На перроне витал запах металла, угля и мечтаний, не вмещающихся ни в один рюкзак.
Оксана узнала Остапа ещё издали — не по лицу, а по осанке: по тому, как он держал плечи, как замирал на шаг, будто измерял путь не шагами, а воспоминаниями. Он казался таким же древним и хрупким, как зимний ветер у моря.
Он подошёл к ней и снял шапку. Его губы дрогнули.
— Оксана… — произнёс Остап.
Она не ответила сразу. В этих трёх звуках её имени звучала целая история — словно зерно, из которого выросли одни лишь сорняки. Она сказала просто:
— Привет, Остап.
И тут же уловила перемену в собственном голосе — он стал ровным и протяжным, как заснеженное шоссе зимой.
Дорогу домой провели в молчании. Автобус трясся на кочках, сиденья источали запах солярки. Остап прижимал к себе мешок — всё его имущество. На пальцах — следы старых ран; за каждой скрывалась история, которую он не спешил рассказывать. Оксана смотрела на его руки и вспоминала свои: сколько картошки ими было очищено, сколько чужой боли они прикасались.
На пороге Святослав встретил Остапа без лишних слов.
— Заходи. Это тебе не музей — здесь никто пылью не покрывается, — сказал Святослав.
Остап кивнул и шагнул вперёд так осторожно, будто переступал невидимую грань. Прихожая была заставлена обувью до тесноты; Оксана вдруг подумала: прошлое всегда носит слишком большие ботинки.
За столом обменялись дежурными фразами между людьми с общей памятью: «будешь чай», «как добрался», «держись». София смотрела на Остапа так же внимательно, как на старую фотографию в альбоме: будто лица там вдруг ожили. Кирилл молчал с видом подростка, обременённого собственной важностью. Святослав ел медленно и вдумчиво — словно хотел растянуть время.
Остап рассказывал нехотя. Сначала о том, как их подразделение оказалось в окружении. Затем о лагере где-то за границей — там дни считались не календарями, а пайками хлеба. Потом о стройке после освобождения и чужих языках, что прилипают к нёбу точно пластырь.
— Я думал о тебе каждый день… Но куда писать? И кто бы меня ждал? — тихо произнёс Остап.
Оксана слушала его рассказ и ощущала внутри себя движение давнего моря: оно было ни злым, ни ласковым — просто ледяным до костей.

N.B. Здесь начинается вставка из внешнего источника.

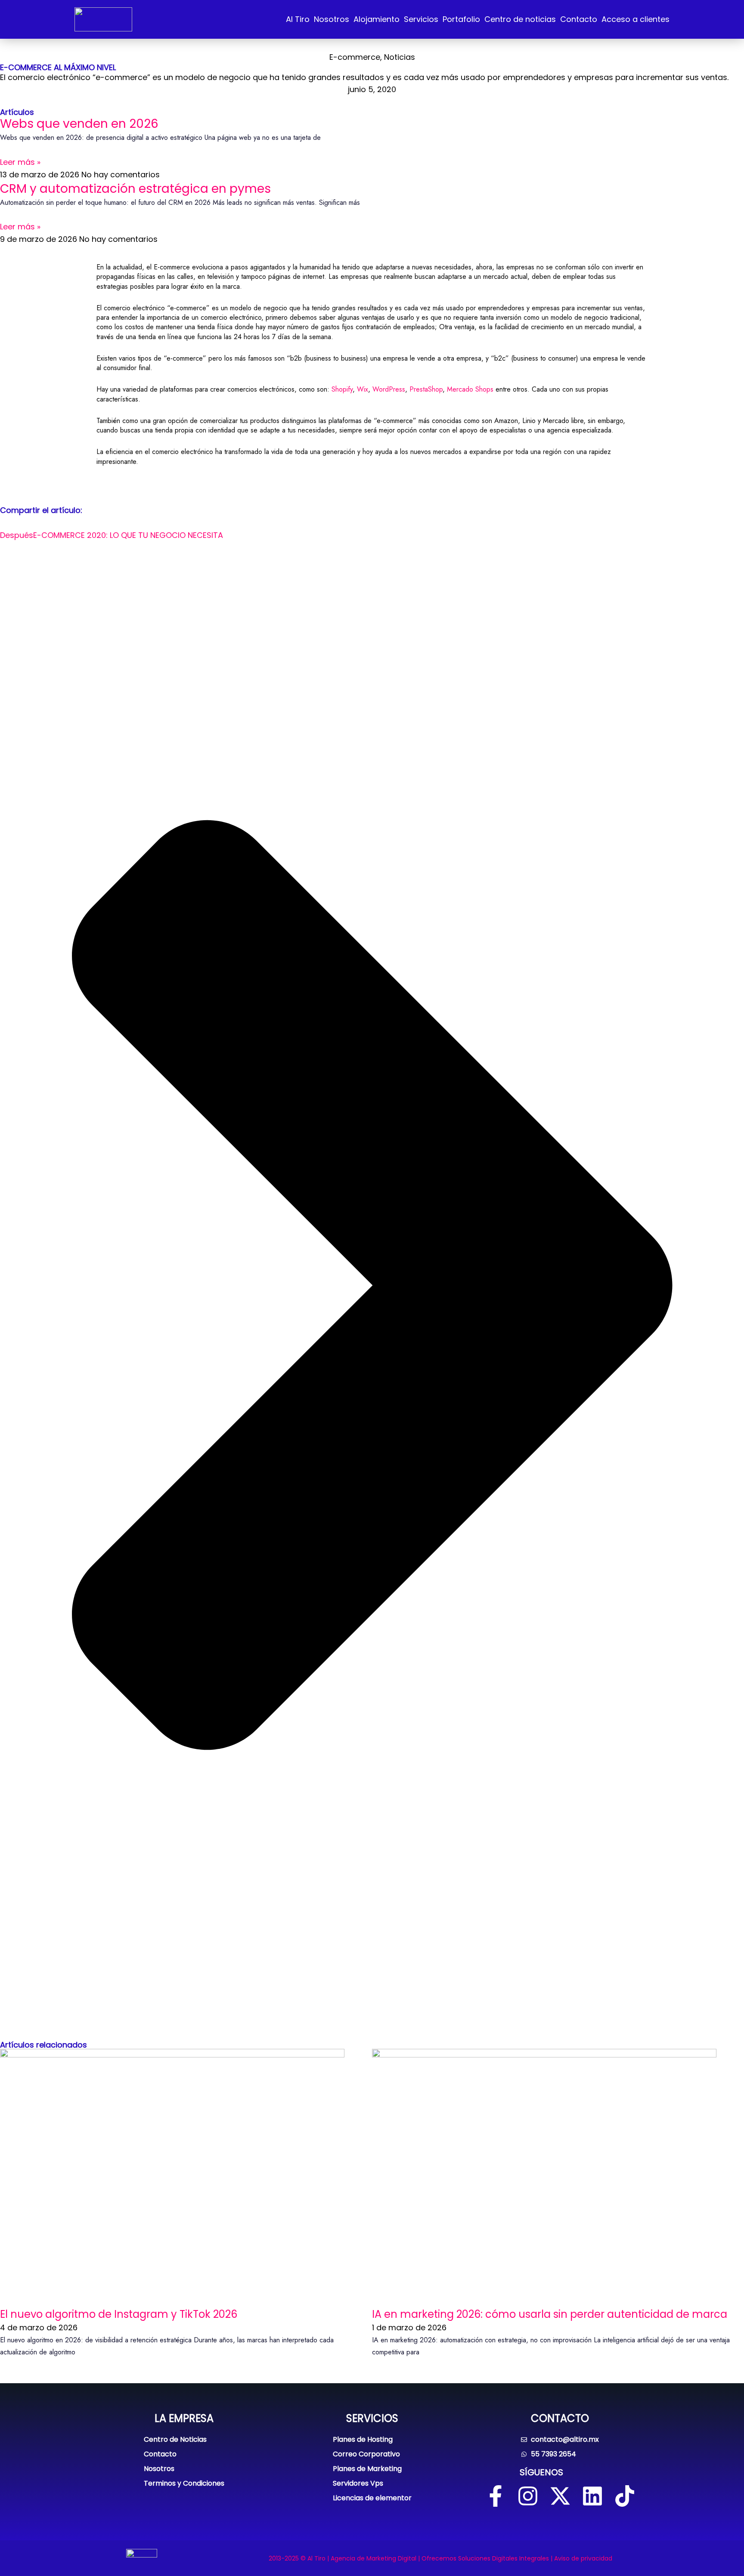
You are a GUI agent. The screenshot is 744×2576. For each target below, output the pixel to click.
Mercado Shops (470, 389)
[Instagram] (528, 2496)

— Осенью мы тебя похоронили… Пришла бумага… Я… я продолжила жить дальше… — сказала она негромко.
Фраза «я жила» прозвучала одновременно дерзко и правдиво.

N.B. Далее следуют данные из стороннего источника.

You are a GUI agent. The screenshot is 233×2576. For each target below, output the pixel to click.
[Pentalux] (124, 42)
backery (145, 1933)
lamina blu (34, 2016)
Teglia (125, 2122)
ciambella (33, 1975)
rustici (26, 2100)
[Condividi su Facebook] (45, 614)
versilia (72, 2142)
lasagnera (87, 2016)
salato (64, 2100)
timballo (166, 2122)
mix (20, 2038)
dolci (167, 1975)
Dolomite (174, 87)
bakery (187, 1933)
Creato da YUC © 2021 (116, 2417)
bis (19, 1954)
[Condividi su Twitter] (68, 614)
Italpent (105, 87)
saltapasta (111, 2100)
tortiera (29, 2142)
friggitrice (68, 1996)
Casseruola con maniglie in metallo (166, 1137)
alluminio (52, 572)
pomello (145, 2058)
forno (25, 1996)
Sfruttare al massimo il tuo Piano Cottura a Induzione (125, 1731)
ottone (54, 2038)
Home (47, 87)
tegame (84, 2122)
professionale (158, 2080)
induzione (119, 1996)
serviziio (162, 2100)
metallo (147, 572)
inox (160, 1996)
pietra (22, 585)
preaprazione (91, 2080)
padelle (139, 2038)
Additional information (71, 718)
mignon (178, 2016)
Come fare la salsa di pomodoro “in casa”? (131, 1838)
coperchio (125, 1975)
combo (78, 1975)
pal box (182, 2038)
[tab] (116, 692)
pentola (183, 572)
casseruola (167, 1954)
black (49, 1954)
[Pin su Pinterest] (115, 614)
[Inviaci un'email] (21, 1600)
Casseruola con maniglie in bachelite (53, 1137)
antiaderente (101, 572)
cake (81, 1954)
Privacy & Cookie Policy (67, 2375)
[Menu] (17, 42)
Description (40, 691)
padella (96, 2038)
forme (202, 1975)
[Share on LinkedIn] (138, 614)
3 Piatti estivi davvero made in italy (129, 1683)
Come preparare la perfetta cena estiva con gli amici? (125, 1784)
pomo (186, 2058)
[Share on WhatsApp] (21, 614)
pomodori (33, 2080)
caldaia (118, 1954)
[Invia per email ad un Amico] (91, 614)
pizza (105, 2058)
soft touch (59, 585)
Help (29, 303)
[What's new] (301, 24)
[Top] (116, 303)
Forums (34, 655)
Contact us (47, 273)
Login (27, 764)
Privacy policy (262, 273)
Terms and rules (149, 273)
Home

Ночью Остап устроился на диване в зале. Святослав принёс ему старое одеяло — то самое тёплое покрывало под которым когда-то дети строили свои шалаши. Доски пола поскрипывали от времени; чайники переговаривались между собой на кухне своим железным языком. Оксана лежала рядом со Святославом и прислушивалась к его дыханию рядом с собой.
— Я здесь… Как всегда был рядом… — прошептал он ей в темноте.